La soluzione? Secondo Ronzo «il governo dovrebbe rifinanziare i Cofidi», i consorzi di garanzia che affiancano la micro-impresa per agevolare l’accesso al credito. «In un momento di difficoltà come questo, che comunque è destinato a passare, è necessario mettere in campo tutti gli strumenti atti a non ingenerare panico».

Almeno su questo punto banche e imprese sono d’accordo tra loro e con il sindacato. Ieri, da Lecce, il segretario nazionale dell’Ugl, Renata Polverini, ha detto che «lavoratori e imprese, in particolare quelle piccole, rischiano di pagare un prezzo alto da questa crisi», ed ha chiesto al governo di «soccorrere l’economia reale con una riduzione delle tasse per i redditi fissi, e con sostegni alle piccole e medie imprese» .

«È importante – incalza De Bartolomeo – infondere tranquillità nel sistema. Che si sappia: qui nulla è perduto. Certo, anche le disposizioni dell’ultima Finanziaria non ci aiutano: è stata cancellata la detraibilità degli interessi passivi, mettendo un altro costo sulle spalle delle aziende. Ma ad oggi conseguenze dirette della crisi, per ora, non ne abbiamo ancora».
De Bartolomeo prova a vedere il bicchiere mezzo pieno: «Questa crisi deve servire per rivalutare il ruolo dell’impresa tradizionale, quella che produce».

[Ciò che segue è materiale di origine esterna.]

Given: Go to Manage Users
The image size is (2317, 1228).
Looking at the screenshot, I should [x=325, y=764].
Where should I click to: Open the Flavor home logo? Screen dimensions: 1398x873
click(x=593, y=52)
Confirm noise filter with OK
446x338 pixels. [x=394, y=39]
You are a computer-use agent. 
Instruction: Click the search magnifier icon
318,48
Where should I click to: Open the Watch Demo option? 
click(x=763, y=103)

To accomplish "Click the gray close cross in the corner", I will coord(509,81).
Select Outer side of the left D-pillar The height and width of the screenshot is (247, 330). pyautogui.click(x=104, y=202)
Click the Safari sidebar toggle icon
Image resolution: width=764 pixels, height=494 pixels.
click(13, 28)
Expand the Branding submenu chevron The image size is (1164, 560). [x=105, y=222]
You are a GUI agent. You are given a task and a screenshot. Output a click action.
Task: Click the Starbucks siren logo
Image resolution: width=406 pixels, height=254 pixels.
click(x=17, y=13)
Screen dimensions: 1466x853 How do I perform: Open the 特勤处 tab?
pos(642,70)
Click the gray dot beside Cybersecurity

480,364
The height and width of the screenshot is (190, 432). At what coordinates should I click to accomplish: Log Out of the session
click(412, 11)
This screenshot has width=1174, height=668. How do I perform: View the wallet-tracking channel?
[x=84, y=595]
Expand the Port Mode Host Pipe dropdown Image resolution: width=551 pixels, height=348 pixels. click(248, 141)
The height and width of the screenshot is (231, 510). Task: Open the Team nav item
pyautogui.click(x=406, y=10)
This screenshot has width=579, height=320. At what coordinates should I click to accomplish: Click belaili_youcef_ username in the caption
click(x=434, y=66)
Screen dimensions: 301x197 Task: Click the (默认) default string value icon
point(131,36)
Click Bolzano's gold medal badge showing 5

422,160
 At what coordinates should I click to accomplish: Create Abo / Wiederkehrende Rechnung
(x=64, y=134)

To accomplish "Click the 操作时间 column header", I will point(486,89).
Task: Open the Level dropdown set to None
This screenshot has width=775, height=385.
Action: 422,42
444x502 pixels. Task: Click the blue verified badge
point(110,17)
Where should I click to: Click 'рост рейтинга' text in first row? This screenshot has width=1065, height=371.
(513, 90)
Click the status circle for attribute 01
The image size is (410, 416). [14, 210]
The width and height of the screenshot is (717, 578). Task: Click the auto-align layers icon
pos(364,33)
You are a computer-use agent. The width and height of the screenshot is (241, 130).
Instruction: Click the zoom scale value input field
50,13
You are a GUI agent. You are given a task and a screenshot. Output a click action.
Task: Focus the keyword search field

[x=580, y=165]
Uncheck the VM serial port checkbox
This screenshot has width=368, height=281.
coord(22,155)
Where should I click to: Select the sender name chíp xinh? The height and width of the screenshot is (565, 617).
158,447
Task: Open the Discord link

Le costruzioni, principale voce del pil pugliese, sono più o meno nella stessa situazione: «Non abbiamo ancora raggiunto il livello di guardia – dice Matarrese – la situazione è dura ma nell’or – dinarietà. Registriamo una crescente difficoltà nell’accesso al credito, nel senso che i tempi stanno diventando più lunghi».
Ma sulle imprese che lavorano per committenti pubblici si scaricano anche le difficoltà finanziarie degli enti: «I tempi per i pagamenti si allungano, soprattutto da parte delle piccole amministrazioni: ormai siamo abituati ad attendere anche 90-100 giorni, anche per colpa di Equitalia. Questo non fa altro che aumentare gli oneri finanziari a carico delle imprese». Restano alla finestra anche i commercianti. «Al momento – dice Chiarelli – aspettiamo di capire l’evoluzione della situazione. Le difficoltà di accesso al credito ci sono, anche se fino ad oggi non hanno fatto vittime». Ma forse è soltanto questione di tempo.